This magic is ferocious. It’s eating me alive—pulling viciously as the current dragged Aidan down so Conal was forced to follow. It tugs me to a chamber at the wrong end of the hall, marked by a beam and long strips of graying silk that flutter without provocation.
I don’t want to go inside. I fight with everything I possess, but it drags me through like the tide. As the last kiss of silk fades, my eyes adjust to the dim light of a single window and fall upon an altar in the center of the room.
Conal’s body rests on top.
Gods.
The magic fades like a candle snuffed, until only a whisper of its smoke lingers. His voice is just a memory in my mind. I hesitate and then trace the edge of his burial shroud, mapping the way it sculpts what must be petrified flesh now, if any remains at all. It doesn’t make sense why it’s here—why they haven’t put him in the crypt with the others to seek rest until the Isle of Lost Souls can be found.
My touch lingers on the embroidery at the silk’s edge. I wonder vaguely if Mam stitched the embroidery alone, since I wasn’t allowed to help. Da banished me before the druid could complete the first funeral rites, after all.
His face crosses my lids, and I flinch away.
I shouldn’t be here. I turn to go, but a flicker catches my eye. Rippling like moonlight.
Conal’s soulstone.
Not cracked or porous or blackened at the edges; no sign it’s been corrupted. But it’s faded somehow. The three swirls of a triskele on its top worn so smooth, they’re almost invisible—like the waves tumbled it over pebbles until someone could fetch it back from the sea.
I step closer, and my lips part as magic flutters through my belly and draws my touch back, hand hovering over the soulstone until the very air hums with longing. Because itiscalling me— No. Conal is calling me. Just like Gráinne did, deep in the water.
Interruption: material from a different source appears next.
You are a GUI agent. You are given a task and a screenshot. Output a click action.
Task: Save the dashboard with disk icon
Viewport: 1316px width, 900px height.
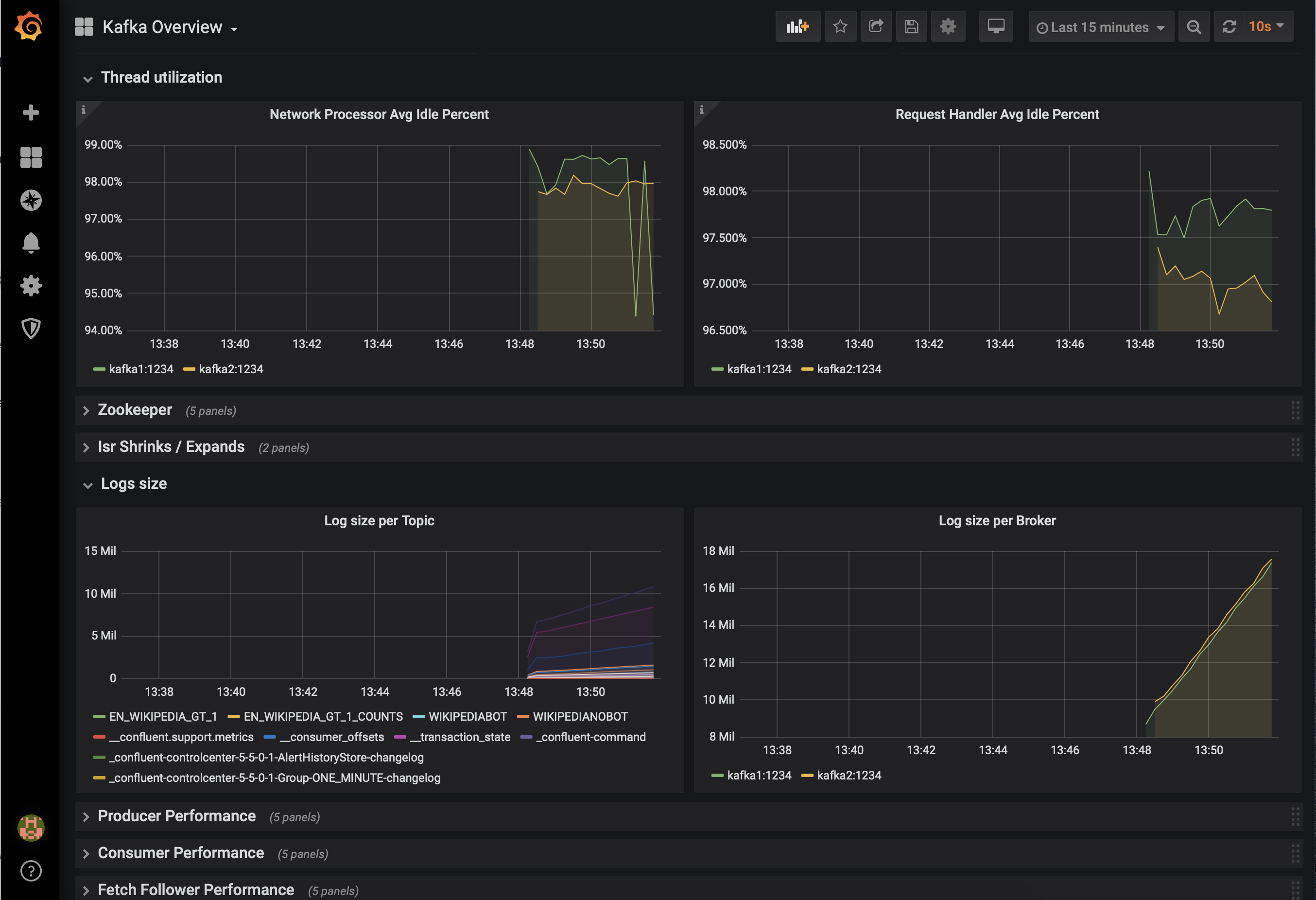pyautogui.click(x=911, y=27)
His soul yearns to be seen, held, protected.
Released.
Icould release his spirit to the wild. I could—
“Saoirse!”
My father fills the doorway, the whites of his eyes on full display. He tears his gaze from my outstretched hand to Conal’s body and back again, going white with shock and then purple with fury. “You…you worthless, traitorous—”
“I wasn’t going to do anything. I swear!”
“It wasn’t enough that you took his life. You want to steal his soul now as well?!”
“No, Da, please—”
He crosses the room in two strides and seizes my throat, startling me so violently that I curl my bare, bloodied fingers fast around the soulstone.
Forty-Five
I am five, shaken and bruised from a fall off my very first horse. But Da scoops me up, his laugh as warm as the quilt Mam patches every time I rip a new hole in its edges. “You’ll make a fine king—look at you! Not a bone broken. Clever boy, rolling as you did.” Da’s smiles are my favorite sight in the world.
They vanish one night, after Mam screams for an entire day and a baby is left to show for it—a girl this time. The smiles don’t return for years.
I’m thirteen, and girls take up too much of my mind, Da says. He tells me to either kiss the laundress’s daughter and be done with it, or he’ll dismiss her. I do, and kissing is far less interesting than I thought it might be. It’s easy to stick to training after that, until I’m sixteen and bed the lass. She smells so sweet, with a body as soft as spun wool, but the act is unsettling. Too animal. I leave the rutting and romance to Aidan and his favored stable lad after that.
I am eighteen, a week away from my first Damhsa. But Aidan and I are restless, knowing the grown world is minutes away from swallowing us alive. We want to live before it happens. He wrestles me in the pebbled cove while wee Saoirse searches for flat stones to skip. She never meets my eyes anymore, and I miss the strange colors.But when we go to swim, she clasps our hands—then bursts into tears and begs us to stop. White as bone, her eyes churning like a wave.
The hairs rise along my nape.
She asks if we can go inside, but every inch of me rebels. The walls hold our parents and rules, stuffy tailors keen to dress me like a damned cock for the lasses to pluck during the ritual. I shove Aidan toward the water instead, dragging her between us. Saoirse pleads, but we’re already up to our knees. I’m chilled to the bone by the end of the first dive, tilting my face back to the sun, laughing because we are young and perfectly free.
And then there’s no laughter. No air.
Tentacles of water wrap around my body, pulling me down like a monster of the deep. A current. But I know how to break free of these—Da taught me as soon as I could swim through our isle’s vicious waters. I twist my body, hold my breath, kick out instead of against until a glimpse of pale flesh banishes every feckin’ instinct.
Aidan.
My life becomes forfeit to his. I grab him around the middle and push him high, kicking with everything I have until his head breaks the surface and he can breathe, while my chest is wrapped in burning irons that tighten more with every passing moment.